READ ALSO: Troubleshooting Windows 10’s inability to Detect Wi-Fi Networks

When should I use DISM?

DISM, which stands for Deployment Image Servicing and Management, is the most powerful tool among the three Windows diagnostic options. While you won’t need these tools often, DISM is the one to turn to when you’re facing frequent crashes, freezes, or persistent errors that SFC can’t fix or when SFC won’t run.

While CHKDSK looks at your hard drive and SFC checks your system files, DISM has a different job. It finds and fixes corrupted files in the Windows system image’s component store, making sure that SFC can do its job correctly. Before you start with DISM, it’s a good idea to create a backup of your drive, just in case something goes wrong.

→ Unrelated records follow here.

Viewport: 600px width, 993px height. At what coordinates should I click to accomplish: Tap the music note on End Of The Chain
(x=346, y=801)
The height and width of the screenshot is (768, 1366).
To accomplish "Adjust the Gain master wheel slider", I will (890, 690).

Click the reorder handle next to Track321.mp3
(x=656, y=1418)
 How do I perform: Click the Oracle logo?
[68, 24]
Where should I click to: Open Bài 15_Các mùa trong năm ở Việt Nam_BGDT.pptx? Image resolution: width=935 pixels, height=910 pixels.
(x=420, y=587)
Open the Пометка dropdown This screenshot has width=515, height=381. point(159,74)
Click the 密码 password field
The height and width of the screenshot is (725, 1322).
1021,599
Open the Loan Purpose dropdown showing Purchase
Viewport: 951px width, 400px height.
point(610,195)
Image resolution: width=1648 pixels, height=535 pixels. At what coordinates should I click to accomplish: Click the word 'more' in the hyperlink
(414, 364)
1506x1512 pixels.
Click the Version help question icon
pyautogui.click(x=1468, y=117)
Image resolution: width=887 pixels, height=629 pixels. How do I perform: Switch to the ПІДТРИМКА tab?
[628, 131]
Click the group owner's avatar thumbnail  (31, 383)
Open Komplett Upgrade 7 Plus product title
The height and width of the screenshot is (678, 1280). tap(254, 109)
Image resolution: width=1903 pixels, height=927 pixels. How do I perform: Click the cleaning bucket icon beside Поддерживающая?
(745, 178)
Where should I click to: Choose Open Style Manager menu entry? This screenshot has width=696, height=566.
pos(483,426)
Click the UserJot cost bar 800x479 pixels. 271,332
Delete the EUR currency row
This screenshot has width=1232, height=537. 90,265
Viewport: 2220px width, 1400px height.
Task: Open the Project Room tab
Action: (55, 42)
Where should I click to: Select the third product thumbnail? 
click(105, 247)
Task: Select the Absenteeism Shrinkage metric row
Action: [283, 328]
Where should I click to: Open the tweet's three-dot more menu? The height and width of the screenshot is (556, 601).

To use DISM, follow these steps:

Like with CHKDSK and SFC, open an elevated Command Prompt. You can do this by typing “cmd” into the Windows search bar, right-clicking on “Command Prompt” in the results, and choosing “Run as administrator.”

To check if there’s a problem with the system image without making any changes, type the following command and press Enter:

Dism /Online /Cleanup-Image /CheckHealth

This check should only take a few seconds. If it doesn’t find any issues, you can move on.

To perform a more advanced scan to see if the component store is healthy and repairable (again, without making changes), use this command:

Dism /Online /Cleanup-Image /ScanHealth

If DISM reports problems with the system image during this scan, proceed to the next step.

To initiate automatic repairs, DISM will connect to Windows Update to download and replace damaged files as needed. Keep in mind that this process might take up to 10 minutes and may pause for a while at around 20 seconds, which is normal. Type the following command:

Dism /Online /Cleanup-Image /RestoreHealth

Once the scan and repairs are complete, restart your PC. Afterwards, run SFC again to make sure it replaces any corrupted or missing system files.


When your computer acts up, use Windows 10’s diagnostic tools: CHKDSK for general issues, SFC for system file problems, and DISM for advanced repairs when SFC fails. Run CHKDSK for slowdowns and odd behavior, but it won’t fix without your command. Run it monthly for maintenance. SFC fixes system files, use it for crashes and errors. If it can’t fix all, consider DISM. Create a backup before using DISM. It ensures SFC works correctly by repairing system image files. Follow specific commands in an elevated Command Prompt. After DISM, restart and run SFC again to replace any remaining corrupted or missing system files.